The CLI and Pipeline use core/bus.ts (InMemoryEventBus), while the events/bus.ts is the full-featured version with SQLite persistence matching the system design. The core/bus.ts import path is '../core/bus.js' and the CLI references '../core/bus.js'.

Impact: Events are lost on process restart. The design specifies SQLite-persisted events for audit trails and replay.

Fix: Consolidate to events/bus.ts as the canonical implementation. The InMemoryEventBus can be kept as a test fixture.


HIGH-3: better-sqlite3 Instead of bun:sqlite

Files: package.json, src/events/bus.ts, src/memory/store.ts

The project uses better-sqlite3 (external C++ addon) despite the CLAUDE.md rule: "bun:sqlite for SQLite.
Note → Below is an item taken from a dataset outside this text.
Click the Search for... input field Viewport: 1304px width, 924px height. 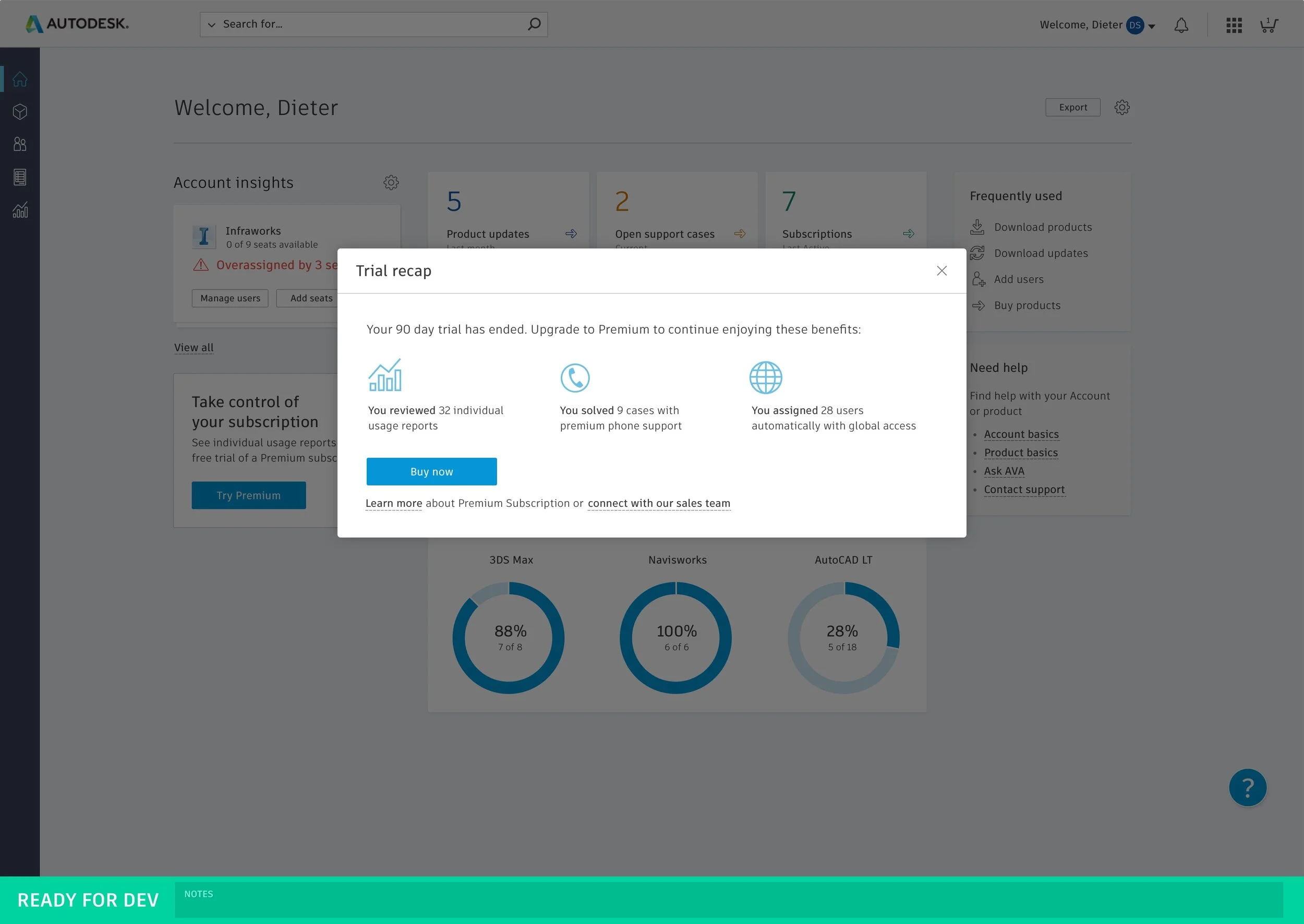click(x=370, y=25)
Don't use better-sqlite3."

better-sqlite3 adds native compilation overhead, is slower on Bun, and requires @types/better-sqlite3 as a dev dependency.

Fix: Migrate to import { Database } from 'bun:sqlite' with the Drizzle bun-sqlite driver.


HIGH-4: TypeScript Errors in Safety Module

File: src/safety/breakers.ts — 5 errors

All related to noUncheckedIndexedAccess strictness:

  • Line 207: Object possibly undefined when accessing array element
  • Lines 336-388: string | undefined not assignable to string

These are real type safety gaps — array access without bounds checking in the error rate sliding window.


HIGH-5: any Type in Pi-Agent Bridges

Files: src/agents/pi-model-bridge.ts:31,45, src/agents/pi-adapter.ts:44

typescript
// pi-model-bridge.ts:31 export function resolvePiModel(config: LLMConfig): Model<any> { // pi-adapter.ts:44 private model: Model<any>;

Per CLAUDE.md rules: "Don't use any — use unknown and narrow." The Model<any> suppresses all type checking on the model's response shape.


HIGH-6: Unbounded Memory Growth in InMemoryEventBus

File: src/core/bus.ts:35

typescript
this.events.push(fullEvent); // Never pruned!

The in-memory event array grows forever. For a long-running pipeline with many iterations, this will eventually consume all available memory.

Fix: Add a max events config with LRU eviction, or switch to the SQLite-backed EventBus.